● **What this task involves**: Convert the lines of the data from the one containing "Given: Maximize the 腾讯会议 window" through the one containing "(x=169, y=257)", inclusive, into a JSON list of strings with one string per line, omitting blank lines and leaving out the pictures.

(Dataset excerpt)
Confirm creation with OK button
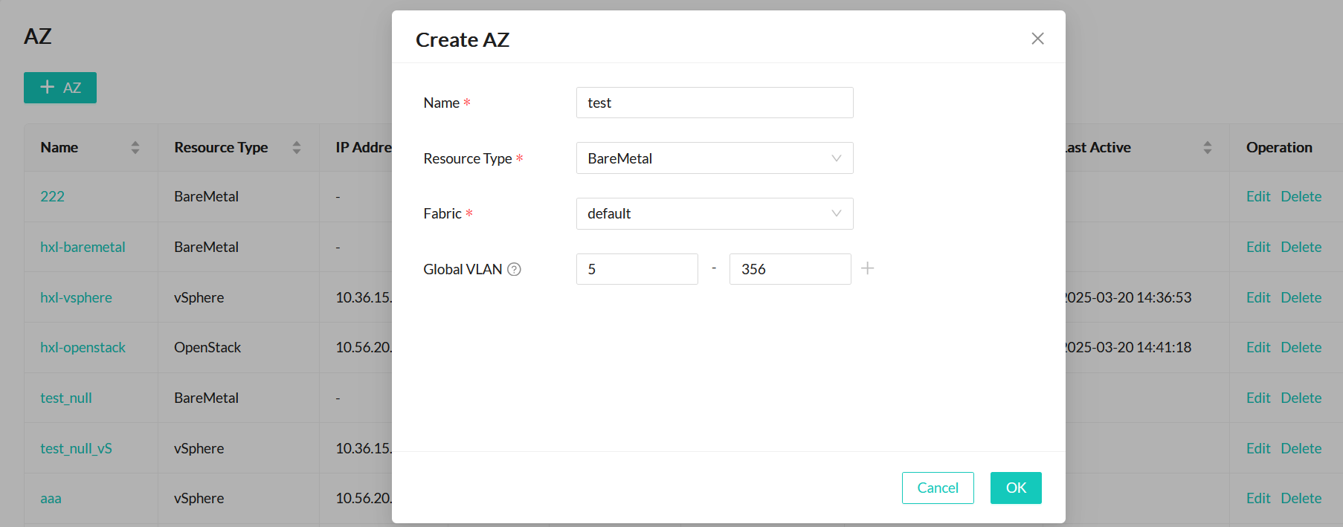 coord(1015,488)
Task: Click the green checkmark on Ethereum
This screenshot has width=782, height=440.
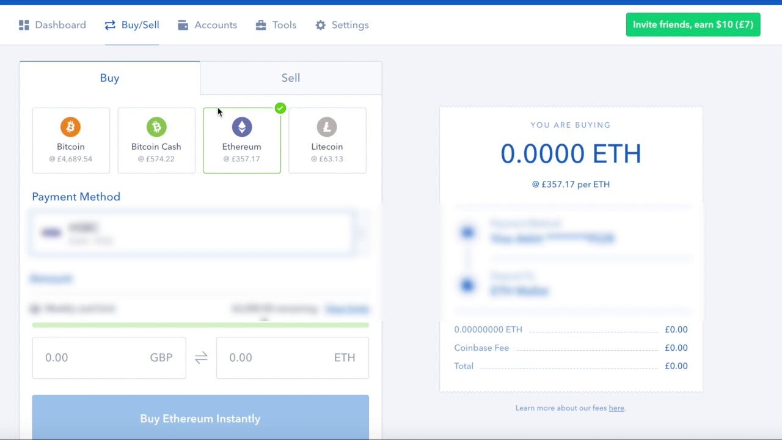Action: [280, 108]
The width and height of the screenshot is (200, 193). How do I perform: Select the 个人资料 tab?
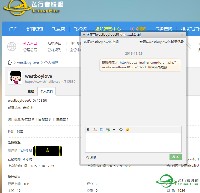pyautogui.click(x=47, y=91)
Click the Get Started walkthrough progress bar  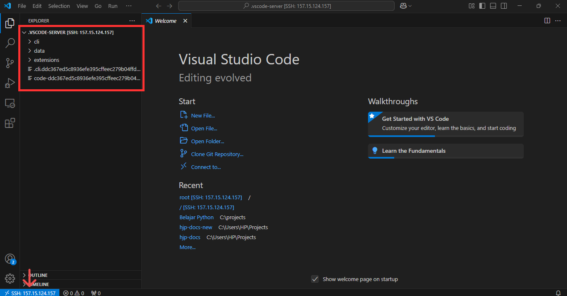point(401,135)
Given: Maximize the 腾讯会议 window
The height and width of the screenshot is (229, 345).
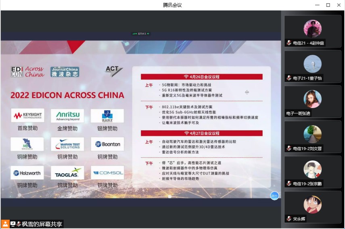Looking at the screenshot, I should pos(328,5).
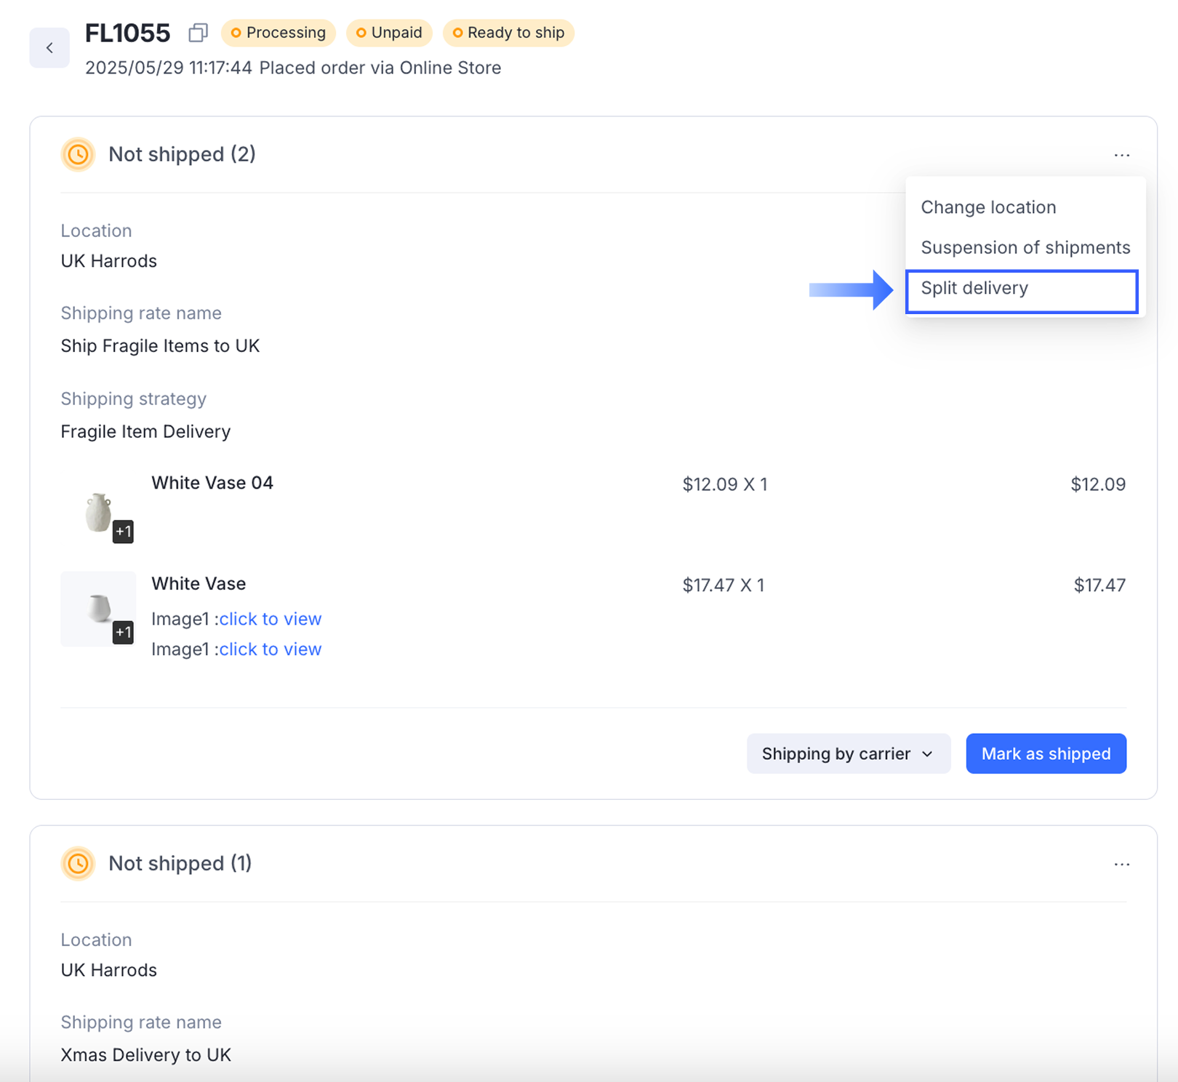This screenshot has width=1178, height=1082.
Task: Click the Processing status badge
Action: coord(278,33)
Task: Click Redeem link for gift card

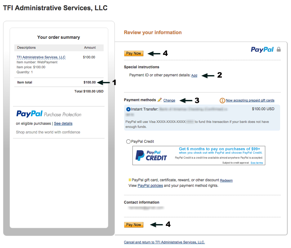Action: point(226,180)
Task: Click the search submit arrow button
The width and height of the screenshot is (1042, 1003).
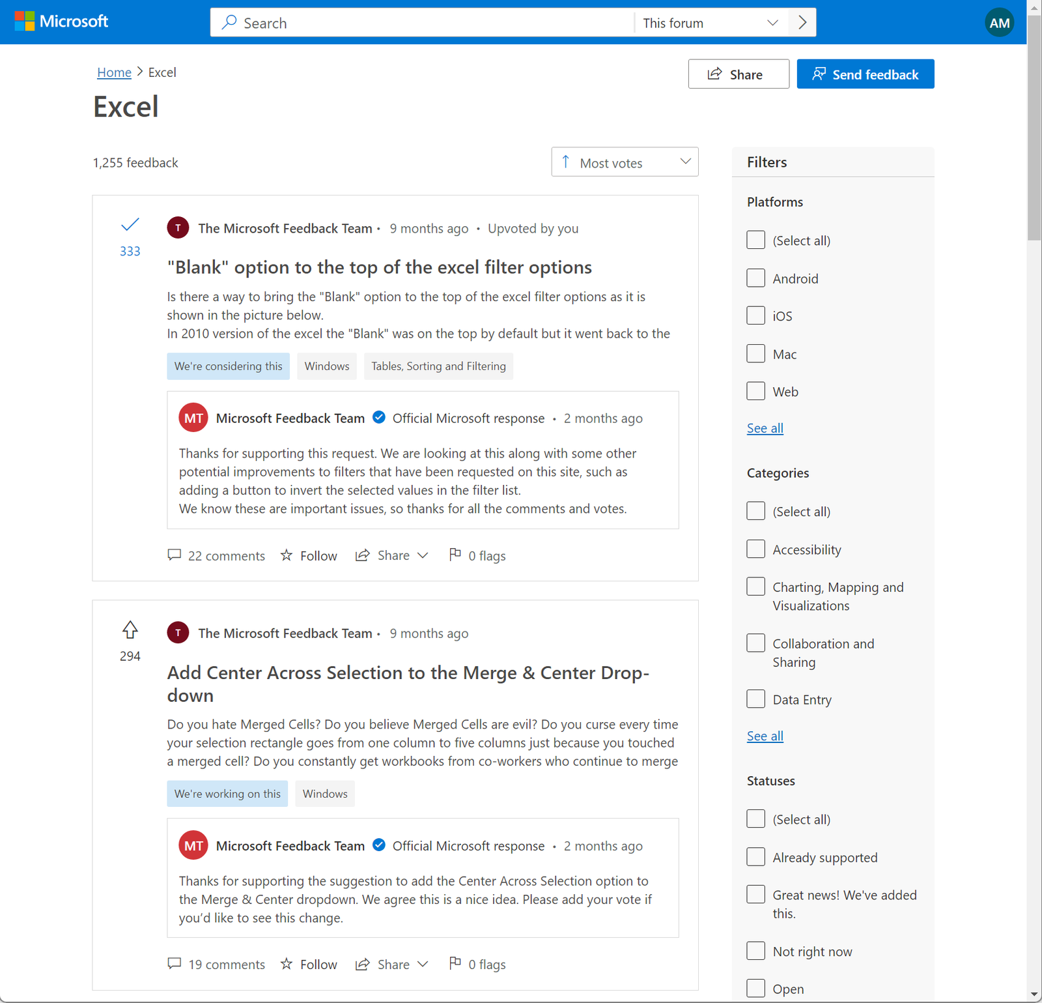Action: tap(802, 23)
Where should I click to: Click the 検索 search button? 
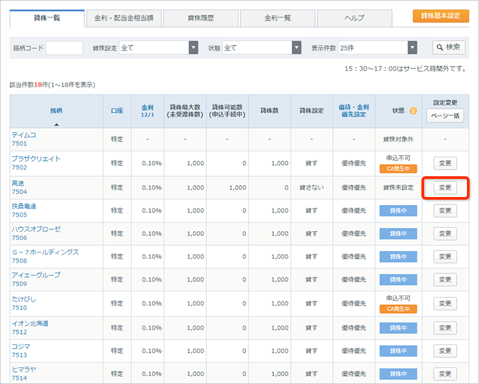tap(449, 48)
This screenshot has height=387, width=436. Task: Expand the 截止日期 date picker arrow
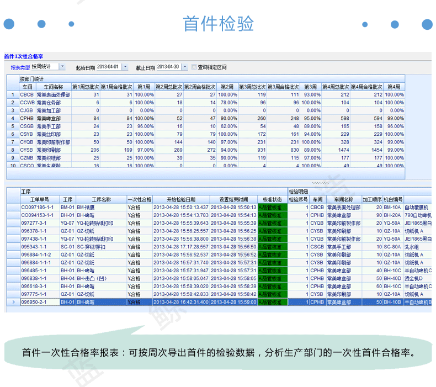(185, 67)
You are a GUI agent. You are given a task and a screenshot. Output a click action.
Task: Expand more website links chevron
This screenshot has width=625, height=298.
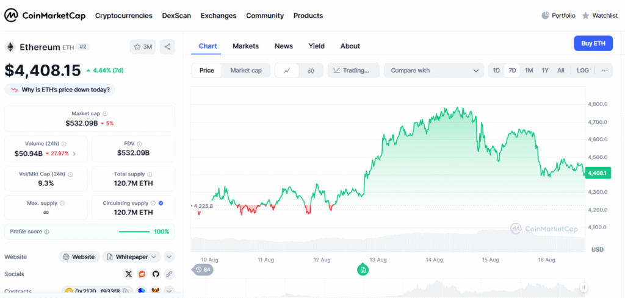(x=169, y=257)
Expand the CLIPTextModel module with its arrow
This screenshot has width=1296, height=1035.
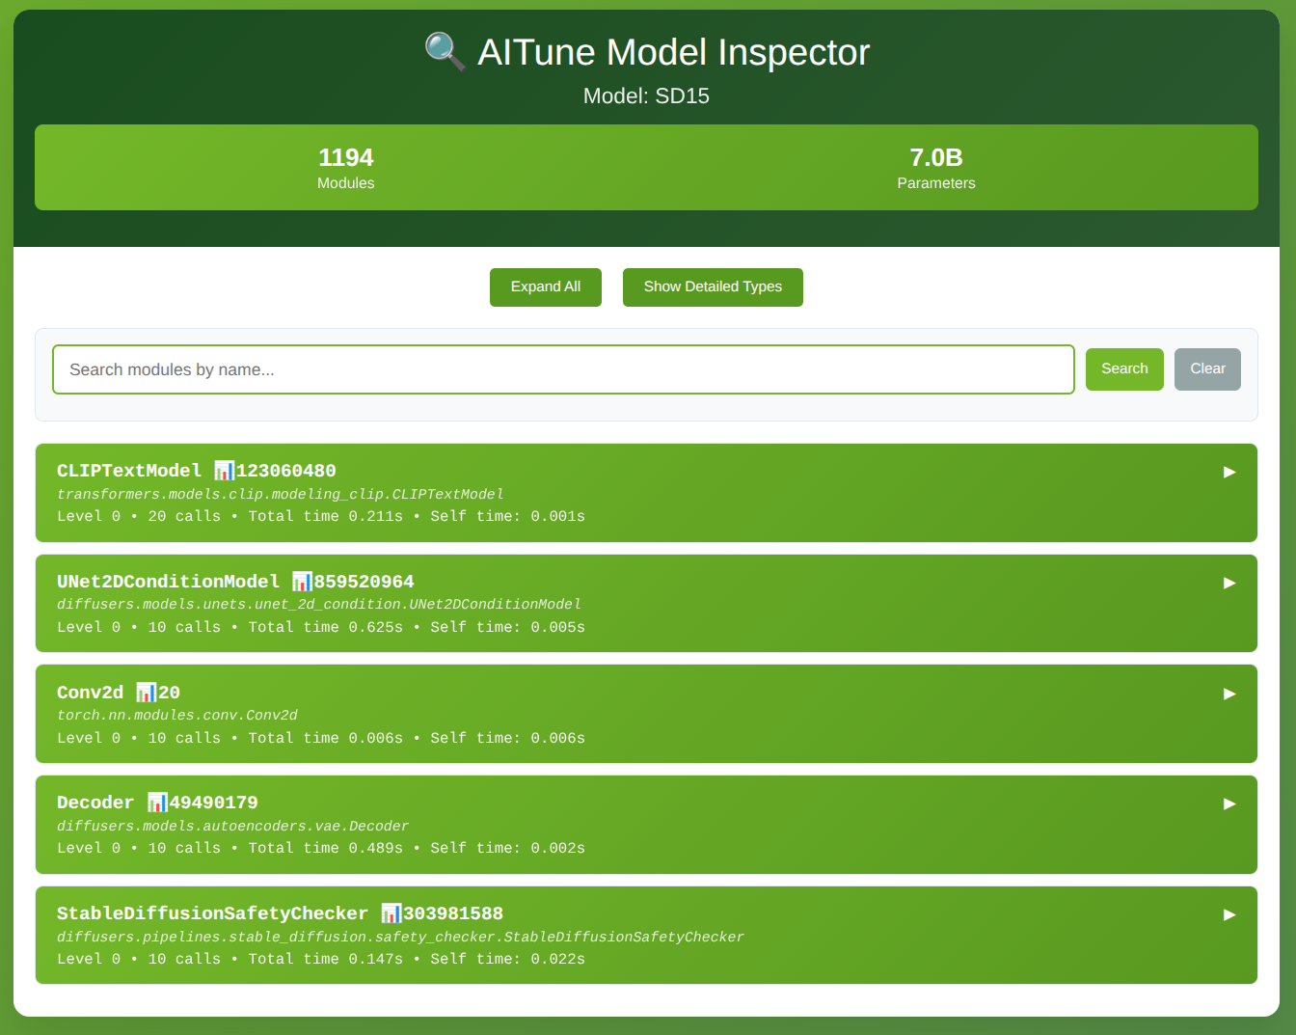[1229, 472]
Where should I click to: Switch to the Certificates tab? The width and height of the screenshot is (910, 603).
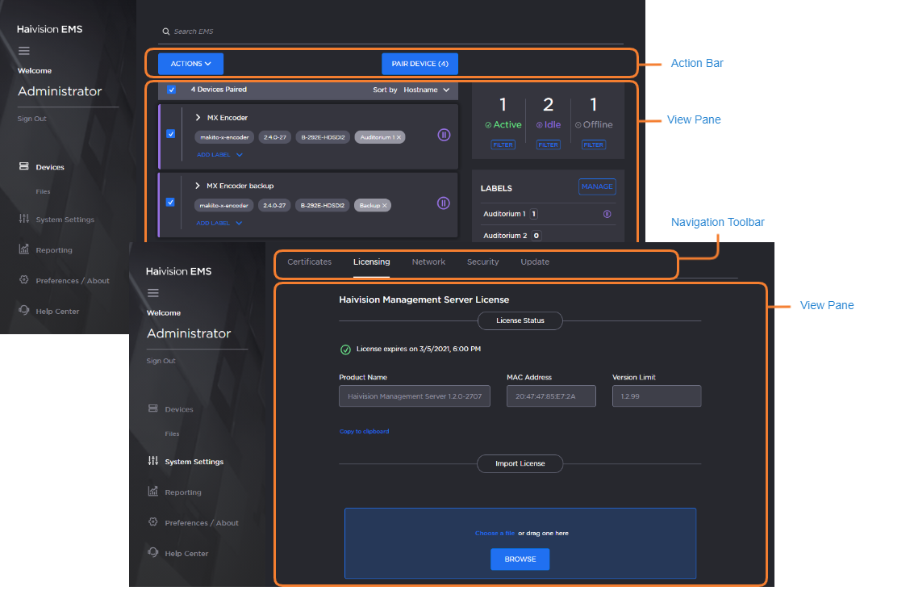[x=309, y=262]
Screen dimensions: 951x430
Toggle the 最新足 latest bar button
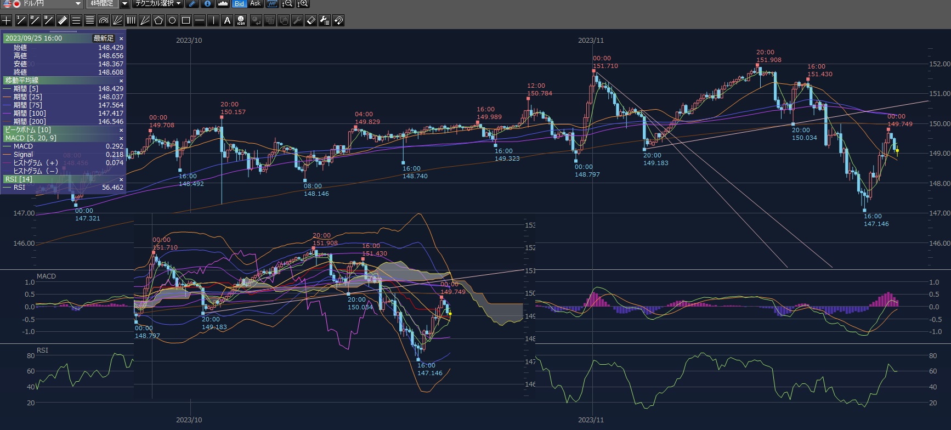tap(103, 38)
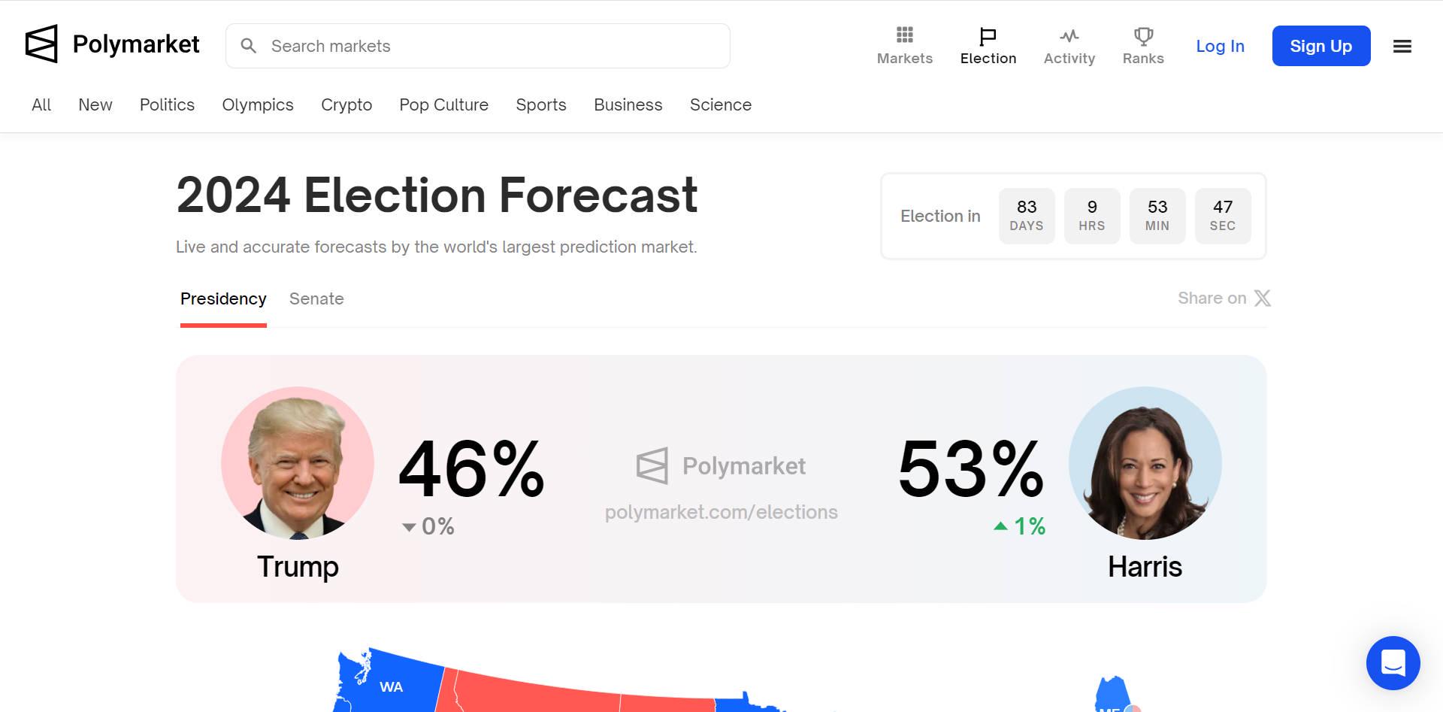Open the search magnifier icon
Viewport: 1443px width, 712px height.
[x=249, y=46]
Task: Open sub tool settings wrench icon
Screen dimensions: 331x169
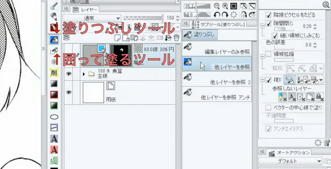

● **Complete response**:
[
  "Given: Maximize the 腾讯会议 window",
  "The height and width of the screenshot is (229, 345).",
  "Looking at the screenshot, I should pos(328,5).",
  "This screenshot has width=1178, height=1082.",
  "Task: Click the Processing status badge",
  "Action: coord(278,33)",
  "Task: Click Redeem link for gift card",
  "Action: point(226,180)",
  "Task: Click the search submit arrow button",
  "The width and height of the screenshot is (1042, 1003).",
  "Action: tap(802, 23)",
  "Where should I click to: Click the 検索 search button? ",
  "tap(449, 48)",
  "This screenshot has height=387, width=436. Task: Expand the 截止日期 date picker arrow",
  "(185, 67)",
  "You are a GUI agent. You are given a task and a screenshot. Output a click action.",
  "Task: Expand more website links chevron",
  "This screenshot has width=625, height=298.",
  "(x=169, y=257)"
]